"Yes;
I suppose I must be going."
"You're
going to Mrs. Struthers's?"
"Yes."
She smiled and added: "I must go where I am invited, or I should be too
lonely. Why not come with me?"
Archer
felt that at any cost he must keep her beside him, must make her give him the
rest of her evening. Ignoring her question, he continued to lean against the
chimney-piece, his eyes fixed on the hand in which she held her gloves and fan,
as if watching to see if he had the power to make her drop them.
"May
guessed the truth," he said. "There is another woman--but not the one
she thinks."
Ellen
Olenska made no answer, and did not move. After a moment he sat down beside
her, and, taking her hand, softly unclasped it, so that the gloves and fan fell
on the sofa between them.
She
started up, and freeing herself from him moved away to the other side of the
hearth. "Ah, don't make love to me! Too many people have done that,"
she said, frowning.
Archer,
changing colour, stood up also: it was the bitterest rebuke she could have
given him. "I have never made love to you," he said, "and I
never shall. But you are the woman I would have married if it had been possible
for either of us."
"Possible
for either of us?" She looked at him with unfeigned astonishment.

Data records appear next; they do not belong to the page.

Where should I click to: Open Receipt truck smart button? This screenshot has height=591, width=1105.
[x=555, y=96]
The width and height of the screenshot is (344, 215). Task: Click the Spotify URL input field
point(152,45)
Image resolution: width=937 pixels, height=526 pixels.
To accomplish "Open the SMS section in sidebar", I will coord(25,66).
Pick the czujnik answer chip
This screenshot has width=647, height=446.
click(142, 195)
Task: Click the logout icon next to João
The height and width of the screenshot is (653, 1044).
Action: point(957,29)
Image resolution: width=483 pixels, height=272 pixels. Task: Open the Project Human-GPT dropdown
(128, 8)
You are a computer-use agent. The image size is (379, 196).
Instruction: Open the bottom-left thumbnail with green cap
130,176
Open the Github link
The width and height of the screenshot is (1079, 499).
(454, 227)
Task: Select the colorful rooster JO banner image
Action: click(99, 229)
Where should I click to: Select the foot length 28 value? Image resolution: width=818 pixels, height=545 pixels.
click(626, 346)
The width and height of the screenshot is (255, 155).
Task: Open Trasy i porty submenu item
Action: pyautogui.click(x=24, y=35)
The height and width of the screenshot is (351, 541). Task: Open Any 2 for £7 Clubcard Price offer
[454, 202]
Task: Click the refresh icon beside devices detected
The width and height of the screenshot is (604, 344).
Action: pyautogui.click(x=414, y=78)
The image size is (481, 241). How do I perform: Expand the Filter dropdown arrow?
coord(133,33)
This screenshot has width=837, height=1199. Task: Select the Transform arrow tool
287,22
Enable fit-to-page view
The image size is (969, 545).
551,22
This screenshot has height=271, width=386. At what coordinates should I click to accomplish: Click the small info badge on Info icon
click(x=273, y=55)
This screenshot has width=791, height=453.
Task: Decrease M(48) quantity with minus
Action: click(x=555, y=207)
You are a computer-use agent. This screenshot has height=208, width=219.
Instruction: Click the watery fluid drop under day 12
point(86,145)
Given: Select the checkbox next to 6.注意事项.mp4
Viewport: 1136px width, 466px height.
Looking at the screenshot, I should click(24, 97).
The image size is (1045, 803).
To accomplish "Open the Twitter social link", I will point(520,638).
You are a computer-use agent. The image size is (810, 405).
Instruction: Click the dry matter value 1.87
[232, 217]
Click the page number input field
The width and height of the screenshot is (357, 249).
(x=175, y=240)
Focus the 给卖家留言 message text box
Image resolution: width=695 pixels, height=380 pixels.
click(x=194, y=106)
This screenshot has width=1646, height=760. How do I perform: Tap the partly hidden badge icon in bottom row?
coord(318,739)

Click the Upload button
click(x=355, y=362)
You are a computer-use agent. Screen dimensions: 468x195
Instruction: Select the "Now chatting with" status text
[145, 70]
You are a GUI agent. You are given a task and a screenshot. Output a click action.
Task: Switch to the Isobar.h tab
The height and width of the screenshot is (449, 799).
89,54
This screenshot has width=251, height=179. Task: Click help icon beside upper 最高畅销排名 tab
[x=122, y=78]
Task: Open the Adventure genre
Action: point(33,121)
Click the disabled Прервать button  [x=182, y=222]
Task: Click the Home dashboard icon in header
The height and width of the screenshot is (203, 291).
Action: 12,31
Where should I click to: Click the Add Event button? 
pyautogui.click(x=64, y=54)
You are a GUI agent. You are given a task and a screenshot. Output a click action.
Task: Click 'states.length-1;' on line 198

"And you say that--when it's you who've made it impossible?"
He
stared at her, groping in a blackness through which a single arrow of light
tore its blinding way.
"I'VE
made it impossible--?"
"You,
you, YOU!" she cried, her lip trembling like a child's on the verge of
tears. "Isn't it you who made me give up divorcing--give it up because you
showed me how selfish and wicked it was, how one must sacrifice one's self to
preserve the dignity of marriage . . . and to spare one's family the publicity,
the scandal? And because my family was going to be your family--for May's sake
and for yours--I did what you told me, what you proved to me that I ought to
do. Ah," she broke out with a sudden laugh, "I've made no secret of
having done it for you!"
She
sank down on the sofa again, crouching among the festive ripples of her dress
like a stricken masquerader; and the young man stood by the fireplace and
continued to gaze at her without moving.
"Good
God," he groaned. "When I thought--"
"You
thought?"
"Ah,
don't ask me what I thought!"
Still
looking at her, he saw the same burning flush creep up her neck to her face.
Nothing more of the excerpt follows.